Wearable haptics for virtual reality and beyond

Abstract

Research has increasingly focused on wearable systems that provide informative haptic sensations to the hands, enhancing user interaction in virtual reality (VR) and augmented reality (AR) environments. Concurrently, the evolution of VR visors in terms of wearability, quality of the visual immersion and immediateness of bare-hand interaction poses both opportunities and challenges for haptic systems, which must match these visors in usability, hand-tracking compliance and quality of experience. Designing haptic devices involves trade-offs between the dimensions and quality of feedback, often falling short of the richness and complexity of natural haptic sensations. Recent studies have explored various actuating methods and haptic prototypes to enhance the wearability and feedback richness of haptic devices. Notably, the development of soft interfaces actuated by diverse principles has emerged as a key trend. Moreover, beyond simulating physical interaction, haptic technologies can provide high-level information for various applications, including posture correction, navigation and remote control of humanoid robots. In this Review, we provide an overview of wearable haptics for VR applications, introducing principles of haptic rendering and the relationship between stimulus modalities and actuating solutions. We discuss emerging actuating methods and wearable device designs, examining their experimental applications in innovative scenarios of VR and beyond.

Key points

  • Various haptic stimuli and mechanoreceptors are involved in the sense of touch and in natural interaction with physical objects. These can be mapped to different actuation modalities adopted by wearable device designs.

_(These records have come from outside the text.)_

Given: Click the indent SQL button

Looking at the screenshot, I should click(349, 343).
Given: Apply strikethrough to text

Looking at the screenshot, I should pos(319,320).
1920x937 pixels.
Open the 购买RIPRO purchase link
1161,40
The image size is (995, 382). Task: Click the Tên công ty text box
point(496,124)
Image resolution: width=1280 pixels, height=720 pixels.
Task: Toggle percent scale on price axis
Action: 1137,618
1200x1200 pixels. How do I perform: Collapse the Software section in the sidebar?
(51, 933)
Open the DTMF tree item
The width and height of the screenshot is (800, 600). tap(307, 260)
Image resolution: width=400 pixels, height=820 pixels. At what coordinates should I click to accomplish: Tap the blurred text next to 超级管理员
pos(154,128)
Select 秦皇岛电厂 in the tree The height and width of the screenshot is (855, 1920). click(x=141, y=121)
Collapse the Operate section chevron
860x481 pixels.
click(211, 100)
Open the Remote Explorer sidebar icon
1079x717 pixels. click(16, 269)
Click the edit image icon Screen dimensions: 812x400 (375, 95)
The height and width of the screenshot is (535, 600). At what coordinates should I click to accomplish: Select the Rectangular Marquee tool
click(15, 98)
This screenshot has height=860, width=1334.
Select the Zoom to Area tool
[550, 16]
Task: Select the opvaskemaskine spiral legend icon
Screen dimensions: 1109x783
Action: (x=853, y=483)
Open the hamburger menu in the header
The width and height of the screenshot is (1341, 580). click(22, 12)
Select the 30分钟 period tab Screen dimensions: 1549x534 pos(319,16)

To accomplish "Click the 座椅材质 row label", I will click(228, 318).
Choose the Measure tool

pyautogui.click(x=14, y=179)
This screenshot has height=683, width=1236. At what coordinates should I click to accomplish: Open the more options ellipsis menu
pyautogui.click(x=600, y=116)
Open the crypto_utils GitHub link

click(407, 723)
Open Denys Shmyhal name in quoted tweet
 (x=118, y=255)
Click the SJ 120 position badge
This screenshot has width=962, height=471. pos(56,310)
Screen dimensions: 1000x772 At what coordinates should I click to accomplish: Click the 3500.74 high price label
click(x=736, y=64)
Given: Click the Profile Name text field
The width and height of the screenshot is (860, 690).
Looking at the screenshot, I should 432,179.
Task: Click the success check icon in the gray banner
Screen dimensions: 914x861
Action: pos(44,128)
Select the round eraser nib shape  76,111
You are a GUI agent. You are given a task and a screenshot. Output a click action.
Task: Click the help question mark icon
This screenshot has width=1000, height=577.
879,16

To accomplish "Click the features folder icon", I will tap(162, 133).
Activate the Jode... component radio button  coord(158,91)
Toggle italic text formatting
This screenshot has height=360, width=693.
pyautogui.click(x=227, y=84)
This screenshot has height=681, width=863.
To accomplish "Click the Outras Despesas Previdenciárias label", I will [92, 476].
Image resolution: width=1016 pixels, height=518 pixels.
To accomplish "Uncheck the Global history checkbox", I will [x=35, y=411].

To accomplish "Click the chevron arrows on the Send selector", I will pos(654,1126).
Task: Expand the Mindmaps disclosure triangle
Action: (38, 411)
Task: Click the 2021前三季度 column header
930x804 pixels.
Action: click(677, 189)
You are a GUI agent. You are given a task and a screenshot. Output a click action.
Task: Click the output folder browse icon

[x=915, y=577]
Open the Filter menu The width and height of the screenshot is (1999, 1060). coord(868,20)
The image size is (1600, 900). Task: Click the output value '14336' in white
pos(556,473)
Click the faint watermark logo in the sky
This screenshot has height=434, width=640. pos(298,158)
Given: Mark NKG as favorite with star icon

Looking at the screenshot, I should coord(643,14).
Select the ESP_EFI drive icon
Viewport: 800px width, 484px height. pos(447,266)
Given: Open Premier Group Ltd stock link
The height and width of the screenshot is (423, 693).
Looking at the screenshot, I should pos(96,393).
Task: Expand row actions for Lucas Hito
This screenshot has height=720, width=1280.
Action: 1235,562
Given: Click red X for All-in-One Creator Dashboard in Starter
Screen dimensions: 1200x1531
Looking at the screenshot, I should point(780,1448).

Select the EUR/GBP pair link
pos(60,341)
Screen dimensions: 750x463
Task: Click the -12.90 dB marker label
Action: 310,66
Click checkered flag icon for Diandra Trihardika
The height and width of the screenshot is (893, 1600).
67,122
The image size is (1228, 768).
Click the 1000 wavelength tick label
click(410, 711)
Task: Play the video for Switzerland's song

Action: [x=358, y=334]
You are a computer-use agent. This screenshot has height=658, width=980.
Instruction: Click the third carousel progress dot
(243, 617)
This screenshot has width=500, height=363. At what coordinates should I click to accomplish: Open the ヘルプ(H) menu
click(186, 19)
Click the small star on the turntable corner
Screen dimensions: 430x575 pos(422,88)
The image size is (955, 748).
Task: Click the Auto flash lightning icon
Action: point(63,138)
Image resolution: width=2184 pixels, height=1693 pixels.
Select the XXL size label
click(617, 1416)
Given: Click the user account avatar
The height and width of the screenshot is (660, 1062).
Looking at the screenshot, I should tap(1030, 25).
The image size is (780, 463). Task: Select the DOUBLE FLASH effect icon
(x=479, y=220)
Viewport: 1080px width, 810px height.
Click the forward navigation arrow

  • Haptic rendering in immersive virtual reality (VR) is a trade-off between the plurality of haptic stimuli and the constraint provided by physical wearable devices. Certain rendering principles can take advantage of those haptic features that humans are most sensitive to.

  • According to actuation principles and target applications, a plurality of haptic designs is proposed in the literature, covering different actuation methods and different body segments, from the finger pad to the limbs.

  • Although rendering in VR is a target application for wearable device design, innovative applications are proposed in several other fields, ranging from postural correction and navigation assistance to communication and remote control of humanoid robots.

  • Research in wearable haptics is rich in innovative actuators, devices and applications, but certain fundamental haptic features, such as the stick–slip condition and wearability of devices compared with rendered features, still represent an unmet need and a challenge to foster the use of wearable haptics in VR and in other innovative applications.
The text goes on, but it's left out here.